The Dave Matthews Band is among the groups offering bargain tickets.

The Dave Matthews Band is among the groups offering bargain tickets.

No one knows how the recession will affect concert business this summer, but several major acts are making sure that fans won’t have to dig too deep to afford a ticket.

The Dave Matthews Band, Keith Urban, U2 and No Doubt already have announced they’ll offer some bargain-priced tickets – in the $20-$30 range – for their tours, and it’s likely that others will follow suit.

“”They’re creating lower price levels so that everybody will be able to come,” says “Pollstar “editor Gary Bongiovanni. “”I don’t think anybody is looking around and going, “Boy, I think I can sell out at $150 a ticket.’ That’s just not today’s reality.”
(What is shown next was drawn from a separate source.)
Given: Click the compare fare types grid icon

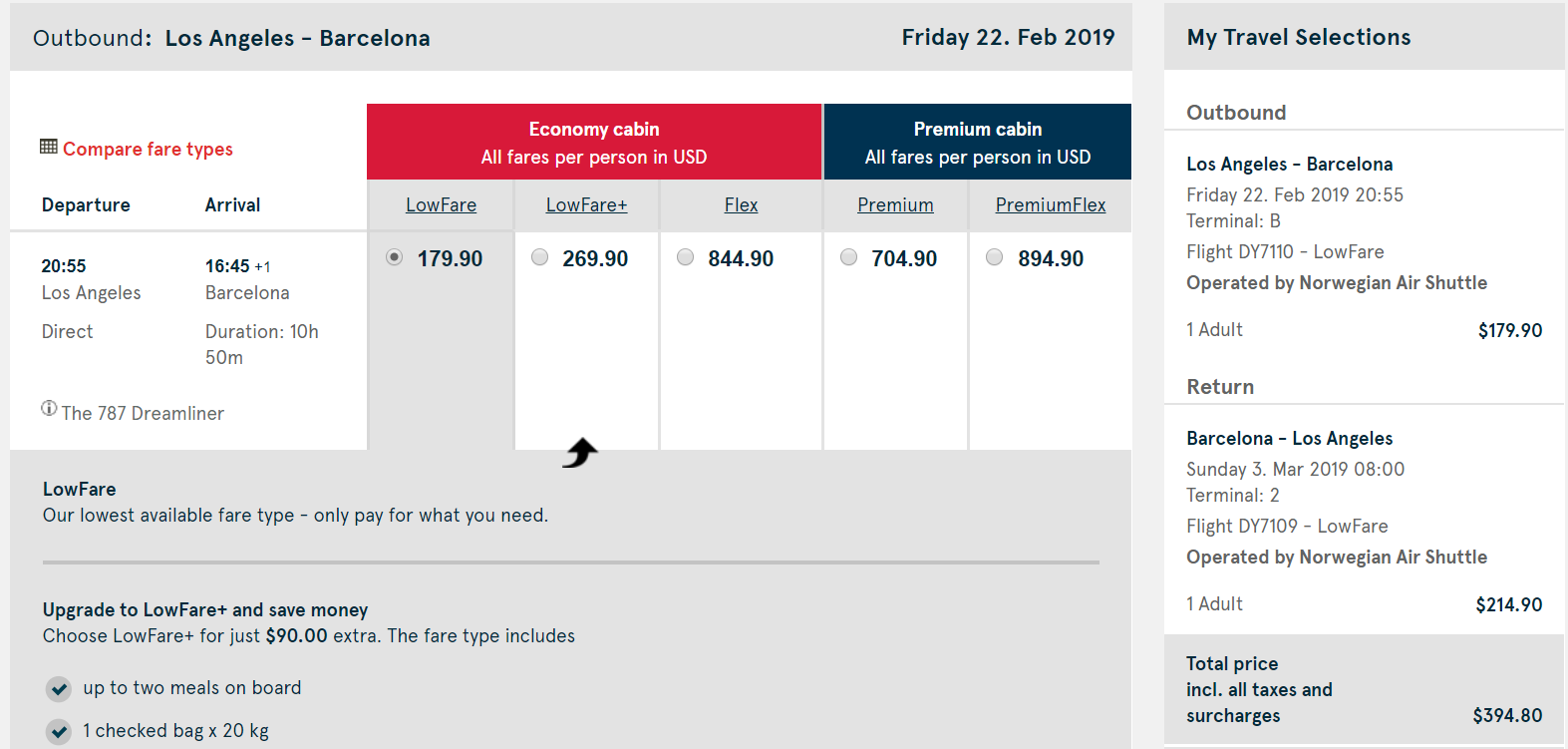Looking at the screenshot, I should click(48, 147).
The prices are particularly good deals for acts who play mostly stadiums and arenas. Even Michael Jackson, who has sold out 50 shows at London’s O2 Arena, kept his prices in the $68-$103 range.

Prices tend to be adjusted to the times because acts don’t want to play to empty seats, says “Billboard” touring editor Ray Waddell. According to Billboard Boxscore statistics, the average ticket price for a top 10 touring act in 2008 was $151.34.
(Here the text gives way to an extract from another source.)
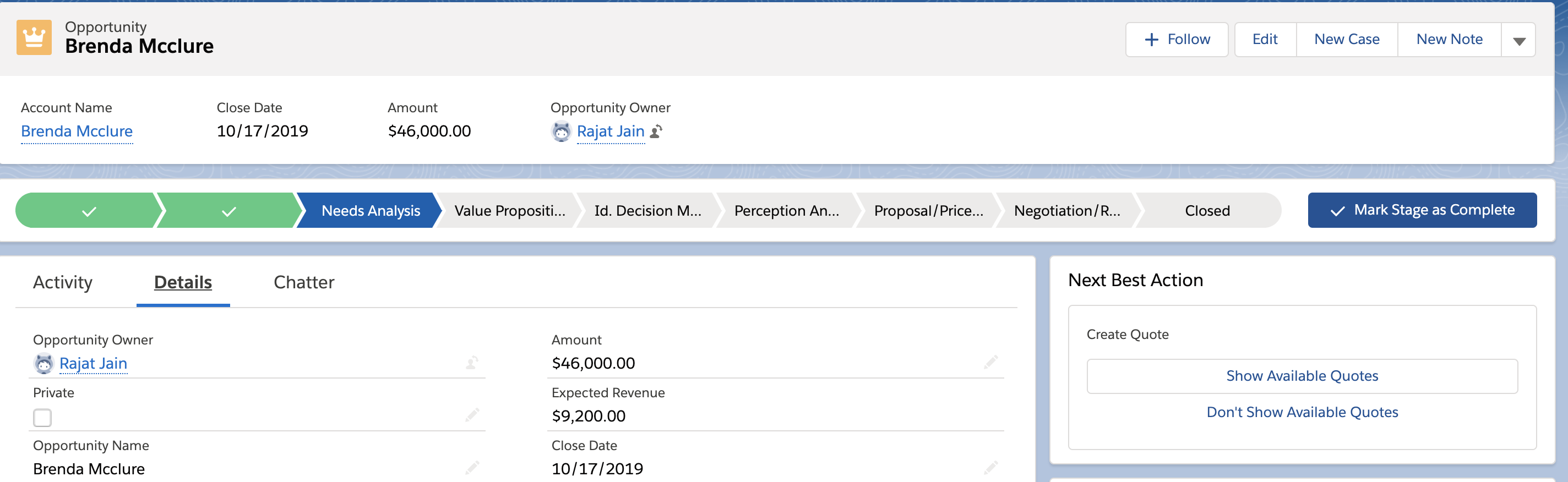Click the Follow button
The height and width of the screenshot is (482, 1568).
click(1177, 40)
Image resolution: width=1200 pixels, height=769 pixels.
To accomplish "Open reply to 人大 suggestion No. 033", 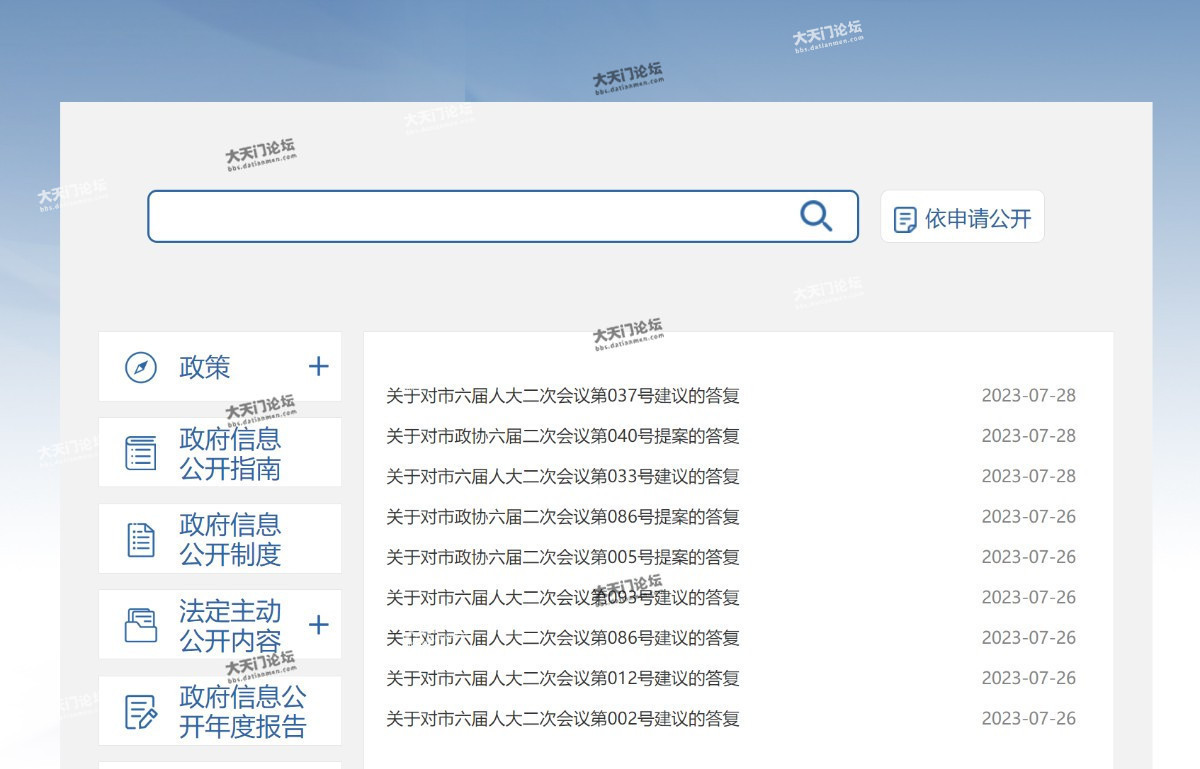I will [563, 477].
The touring industry has “”an ongoing issue with unsold inventory, and they don’t want to exacerbate that situation,” Waddell says.
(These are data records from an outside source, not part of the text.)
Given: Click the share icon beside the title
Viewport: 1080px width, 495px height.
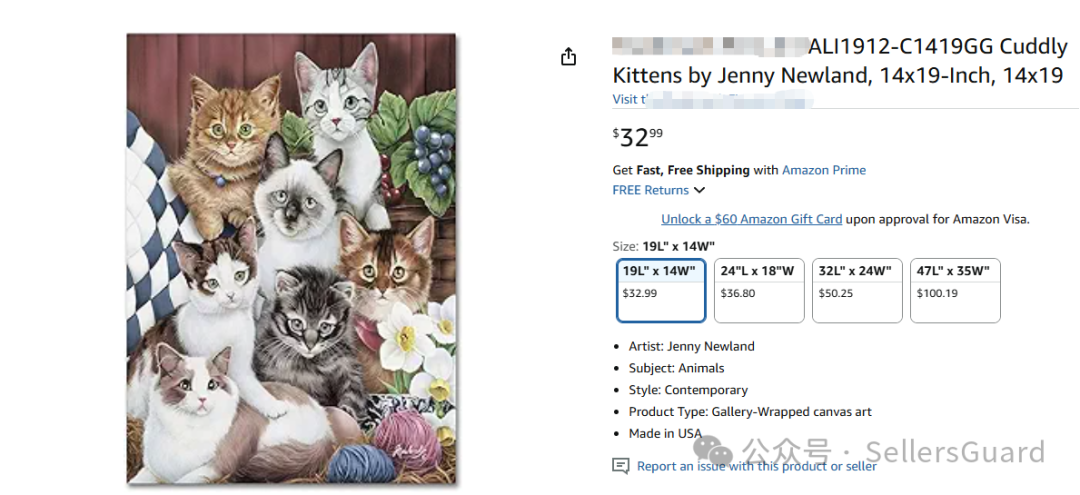Looking at the screenshot, I should pos(569,57).
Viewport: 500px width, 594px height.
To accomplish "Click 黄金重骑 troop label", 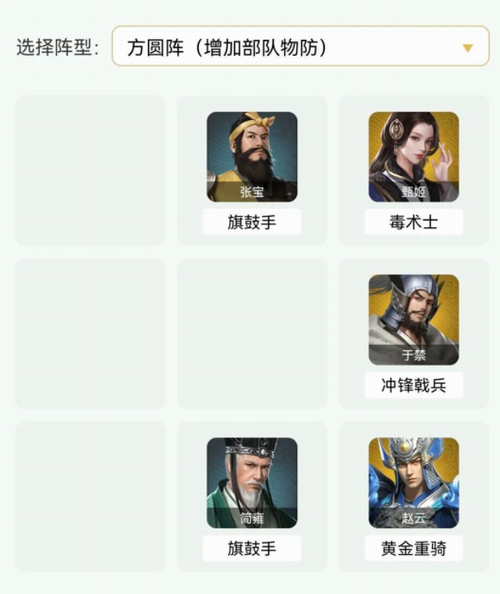I will pyautogui.click(x=414, y=548).
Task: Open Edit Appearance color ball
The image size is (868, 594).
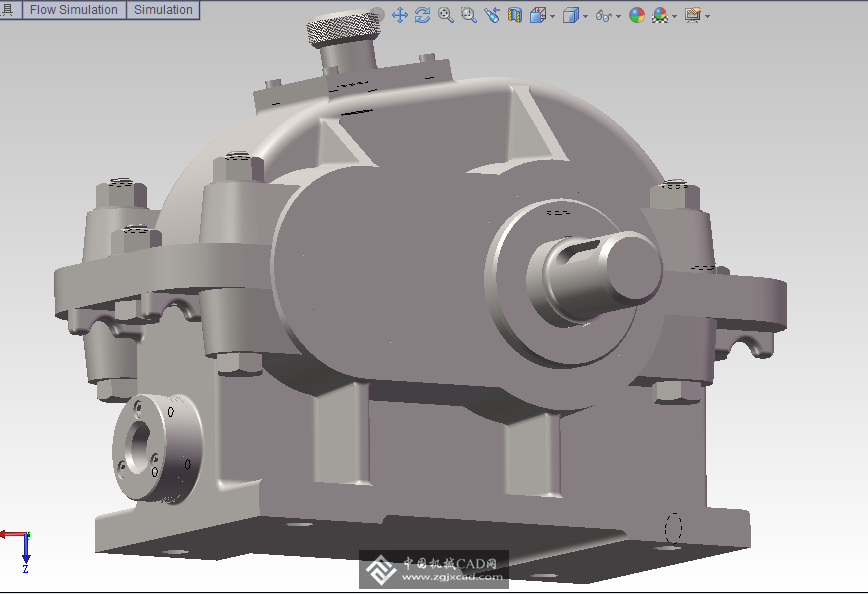Action: [x=636, y=15]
Among the cheaper offerings:

• Keith Urban, whose Escape Together world tour kicks off May 7-8 in Uncasville, Conn., is selling select tickets for $20 without any transaction fees.

• Taylor Swift’s 52-city Fearless tour, which starts April 23 in Evansville, Ind., offers tickets as low as $20 in most markets.

• No Doubt hits the road May 16 in Las Vegas and is selling $10 and $25 tickets at some amphitheaters.

• U2′s massive stadium tour, U2 360, which arrives in the USA Sept. 12 in Chicago, will offer about 10,000 seats per stop priced at around $30.

• Two-thirds of tickets for Dave Matthews average $40. The tour starts April 14 in New York.

“We had a pretty good year last year, but most of those tickets were sold before the markets collapsed,” says Bongiovanni. “We don’t know how bad this summer is going to be.

“People have been buying tickets, but it defies logic to assume that people who find themselves unemployed would be fighting for tickets.”